Tom Krasovic: For fans of NFL’s Jets and Browns, Owner’s Jail feels like a lifetime sentence
The end of the NFL season has brought another round of head coach firings.
Don’t fret for Pete Carroll, who was cut loose Monday. He’s due two years’ salary. And he won’t have to watch Raiders film anymore.
The Browns handed a get-out-of-jail-free card to Kevin Stefanski, while the Jets, curiously, implied they’ll retain Aaron Glenn.
Rather than delve into all of the Black Monday coaching carnage, let’s talk about Owner’s Jail.
Owner’s Jail, to put it nicely, is the predicament of NFL fans whose team is owned by someone whose stewardship does not inspire great optimism.

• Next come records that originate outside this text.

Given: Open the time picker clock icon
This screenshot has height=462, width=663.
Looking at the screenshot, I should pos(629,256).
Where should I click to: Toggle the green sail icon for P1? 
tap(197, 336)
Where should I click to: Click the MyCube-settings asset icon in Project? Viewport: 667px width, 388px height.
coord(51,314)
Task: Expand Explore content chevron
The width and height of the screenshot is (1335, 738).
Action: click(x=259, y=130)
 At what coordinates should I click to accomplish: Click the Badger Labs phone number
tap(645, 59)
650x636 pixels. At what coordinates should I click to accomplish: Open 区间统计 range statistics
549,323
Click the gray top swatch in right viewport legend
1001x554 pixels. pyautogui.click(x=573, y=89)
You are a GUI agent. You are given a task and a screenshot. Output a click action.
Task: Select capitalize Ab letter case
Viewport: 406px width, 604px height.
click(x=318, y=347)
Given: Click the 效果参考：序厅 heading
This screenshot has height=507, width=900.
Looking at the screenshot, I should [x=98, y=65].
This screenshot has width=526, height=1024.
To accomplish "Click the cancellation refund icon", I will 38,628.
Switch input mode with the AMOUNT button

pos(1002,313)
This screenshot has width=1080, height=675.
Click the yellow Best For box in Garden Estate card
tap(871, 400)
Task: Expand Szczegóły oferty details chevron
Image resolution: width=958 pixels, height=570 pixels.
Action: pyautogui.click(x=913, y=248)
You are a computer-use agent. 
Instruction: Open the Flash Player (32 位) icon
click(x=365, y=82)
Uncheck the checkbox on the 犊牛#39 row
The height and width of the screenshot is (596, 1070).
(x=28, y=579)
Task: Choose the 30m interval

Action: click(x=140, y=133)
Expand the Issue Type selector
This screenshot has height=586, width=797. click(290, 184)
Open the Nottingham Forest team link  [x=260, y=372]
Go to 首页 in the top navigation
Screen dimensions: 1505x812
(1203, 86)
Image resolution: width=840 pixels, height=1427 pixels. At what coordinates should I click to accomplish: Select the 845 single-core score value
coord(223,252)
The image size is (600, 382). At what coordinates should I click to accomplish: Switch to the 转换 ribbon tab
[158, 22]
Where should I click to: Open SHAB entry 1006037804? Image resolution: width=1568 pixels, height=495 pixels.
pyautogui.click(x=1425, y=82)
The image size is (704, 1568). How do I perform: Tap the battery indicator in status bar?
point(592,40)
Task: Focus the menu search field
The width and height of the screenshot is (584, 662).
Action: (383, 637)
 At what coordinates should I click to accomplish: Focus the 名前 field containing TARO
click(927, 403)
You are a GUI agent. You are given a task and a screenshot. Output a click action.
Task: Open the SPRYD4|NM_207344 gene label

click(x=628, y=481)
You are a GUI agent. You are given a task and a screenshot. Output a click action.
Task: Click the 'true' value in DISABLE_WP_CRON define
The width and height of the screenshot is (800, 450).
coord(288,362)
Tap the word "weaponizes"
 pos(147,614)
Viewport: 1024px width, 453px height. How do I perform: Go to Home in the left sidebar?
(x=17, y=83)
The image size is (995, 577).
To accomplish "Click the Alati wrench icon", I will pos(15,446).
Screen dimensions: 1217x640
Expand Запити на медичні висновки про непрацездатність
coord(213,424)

Don’t err by thinking these fans can just walk out of the jail, reclaiming their Sundays for something fun.
There’s no giving up fandom. The adhesive that bonds a child to a sports team is one of the most powerful elements in the universe. These folks won’t desert their teams, no matter how many NFL Sundays end in heartache.
Jets and Browns fans have been on lockdown for a while.
We begin with Woody Johnson, who has owned the Jets since 2000.
Johnson’s run started out well — six playoff berths in 10 years, including two playoff wins against San Diego — but in the 15 years that have followed, the Jets have done a fine job of demonstrating that a big-market NFL team can match the futility of MLB’s worst small-market teams.
With a .347 win rate and no playoff appearances over those 15 years, the Jets make a case for being the NFL’s gloomiest franchise. They’ve also been incredibly dull, scoring the fewest points in the NFL across those 15 years.
The Jets’ 3-14 season that ended Sunday served up new levels of dysfunction — last-place finishes in point differential, turnover differential and yardage differential.
The most Jetsy of Jets feats was also achieved: the 2025 Jets did not intercept a single pass in the 17 games, despite their head coach being a former NFL cornerback who had 41 career pickoffs.
Johnson doesn’t seem to getting any better at his job.
Last January, he hired Glenn, a former NFL assistant coach, to his first head coaching job and gave him a five-year contract.
Jets fans now have to hope — what else can they do? — that Glenn wasn’t as overmatched as he appeared to be in his first season.
Johnson, 78, has some skills that may work better outside of running an NFL team. He’s the fourth-generation heir to the Johnson & Johnson consumer products fortune, reports Bloomberg. He owned a cable provider. From 2017 to 2021, he was the U.S. ambassador to the United Kingdom, during which time his brother, Christopher Johnson, was the Jets’ chairman and CEO. That didn’t go well for Jets fans, either. The team’s win rate of .272 during that time tied the Jaguars for last in the NFL.
Here’s a Hail Mary pass to fix the Jets:
NFL higher-ups not employed by other teams recommend to Johnson a sharp, dispassionate football executive who can counsel him and general manager Darren Mougey — a former San Diego State quarterback and receiver who was hired three days after Glenn and whose draft picks and two in-season trades sparked some optimism.
And: Johnson chooses to devote more time to activities not involving the Jets.
The fight against lupus and diabetes is one of many good causes he supports. If he hankers for vicarious sports success, the University of Arizona alum can get plush accommodations at the school’s men’s basketball games, a sure winner on most nights.

Browns owners Jimmy and Dee Haslam have overseen an NFL franchise for about half as long as Johnson has. They’ve erred often, and also don’t seem to be improving.
Under Stefanski, the Browns did reach a pair of postseasons. His first team’s wild card playoff victory, a shootout against the Steelers, was the franchise’s first playoff win in 26 years.
So much for the highlights. The Haslam Era shows a 34.5% win rate, better than only the Johnson Jets. If touchdown passes are biscuits, Browns fans at the famed “Dog Pound” fan section often have gone hungry, as only the Jets have scored fewer points than the Browns in the 13 years.
The Haslams were pivotal to the catastrophic trade for scandal-plagued quarterback Deshaun Watson and the decision to pledge Watson the most guaranteed money, by far, in NFL history.
Stefanski’s replacement will be the Haslams’ eighth head coach, counting interim hires.
The same medicine prescribed here for the Jets’ Johnson applies to Jimmy and Dee, husband and wife, each 71.
As Tennessee alums, they might do more good for the Browns by devoting the bulk of their sports-love-energy toward the Volunteers’ powerful baseball program and other sports teams. Furthering their reported philanthropic efforts, such as their support for cardiovascular research and medicine at the Cleveland Clinic, could be rewarding, too.
Browns fans deserve a jailbreak.
The Browns’ next coach won’t inherit a franchise quarterback, but he will inherit a broken-down QB — Watson — whose contract will count $80 million against the team’s salary cap next season.
Until the Haslams can get their game right, it’ll be more of the same. The Dog Pound’s inhabitants will do more yelping than woofing.